Earlier this year, my daughter began her K-12 academic career. As my wife and I thought about the possible schools our daughter could attend, we held a single standard: we want a school that offers quality education. This standard of course had to be defined by my wife and I, and in doing so we considered our daughter’s strengths, both socially and academically. We knew that we wanted a school that emphasized the arts, since our daughter loves music and painting. We also knew that we wanted a school with a diverse student body; not just white kids, but also not just kids of color–we wanted a truly diverse student body. We wanted a school that offered lessons on social justice and community leadership with a curriculum that reconciled academic content with real-life applications. Unfortunately, we didn’t find many of these schools.
There are great schools in the Bay Area that provide quality education according to our definition, especially in the city of Oakland and surrounding areas. However, these schools are mostly charter schools, and they are far and few in between. Most district schools have not arrived at a point of sufficient discomfort with their curriculum so as to recreate their culture and classroom lessons. Most district schools continue to have an overall low literacy performance, and the arts have been overshadowed by the burgeoning focus on STEM.

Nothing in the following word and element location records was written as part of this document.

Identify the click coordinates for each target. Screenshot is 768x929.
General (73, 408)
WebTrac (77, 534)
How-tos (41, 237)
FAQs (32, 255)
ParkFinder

My wife and I wish we could have the opportunity to consider schools for our daughter in both the charter networks and the district levels, but we simply do not have that option. We are forced to look to charters in order to meet our daughter’s strengths because our district schools simply do not meet our definition for a quality education. There is a level of subjectivity to my claim–quality education for my daughter might look different than that for a student whose strengths lie in the field of STEM. The underlying reality is that quality education should be offered to every student, regardless of their individual strengths. All schools should strive to meet quality standards for all students, at all levels.
After almost two decades, most of UNICEF’s definition has not been fully met by our education system. We see a school, here and there, moving towards creating a self-image that truly reflects the community they teach, but our education system fails in its overall attempts. My wife and I want to see both charter schools and district schools create “relevant curricula” that tackles current social issues such as systemic racism, economic disparities, health concerns, and discrimination based on age and gender. We also want to see “child-centered teaching approaches” that inspire my daughter to further her current strengths, rather than conforming to our ever changing, tech-based economy in order to survive in this country. We can all see these changes if we speak up, and let our educators know that we demand quality education at all levels, at all times.